All Aboard The Football Apocalypse

Football’s future will be played out in empty stadia. Its superstars will be clones shorn of personality who go through a succession of computer-simulated motions in readiness for the stack of cash that awaits them at the end of the match.  The individual who was once referred to as the ‘supporter’ but has since been branded the ‘consumer’ will half-heartedly flick his/her attention-frazzled eyes from a high definition big screen and back towards the scrolling, smudgy small screen stuck to his/her palm, umming and ahhing over the next witty response that can be furiously pinged into the webby void before anybody else gets there first. Inevitably, goals will be missed. Who cares? He/she will replay it later when it’s snapshatted into an easily digestible fifteen-second clipette. Why bother sitting through 90 minutes anyway when you’ve got whatever it is that you do to do?

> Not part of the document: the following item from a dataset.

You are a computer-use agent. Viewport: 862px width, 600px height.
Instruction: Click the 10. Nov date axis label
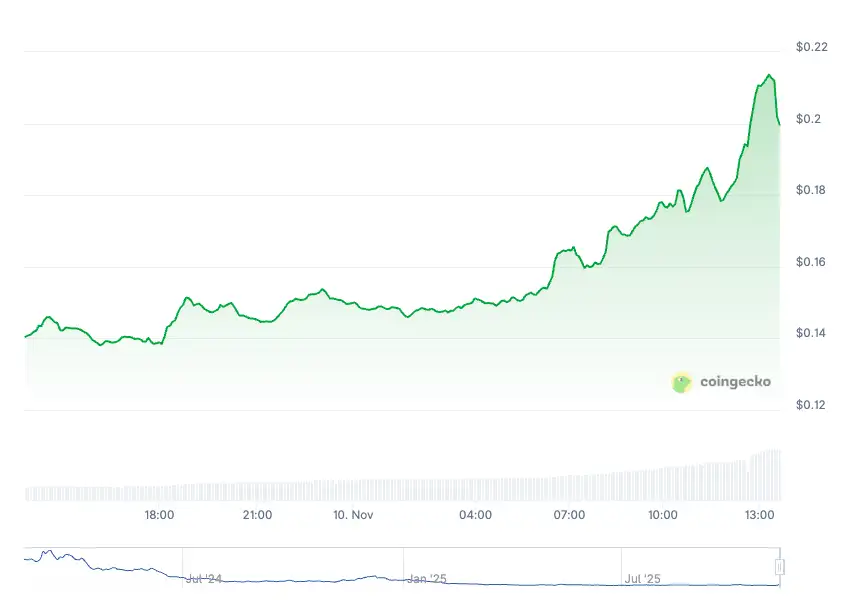[354, 516]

We will do (are doing) this willingly and cough up another subscription fee for the pleasure. And we’ll marvel at it for good measure. I know all this to be true because Nike told me it would be like this in their fabric-hawking extravaganza before the last World Cup. Clever, eh? If you strained your ears enough, you could faintly hear the hacking cackles of the advertising executives coughing tarry phlegm into their caffeine-substitute beverages, backslapping themselves over the genius high concept that these simpletons would lap up their manufactured dystopia with all the enthusiasm of innocent babes walking blindly into a den of ravenous wolves. “Ha! They can’t even tell it’s the world we’ve created for them! The fools! How much are we fleecing them for the latest Brazil jersey, Erroll?”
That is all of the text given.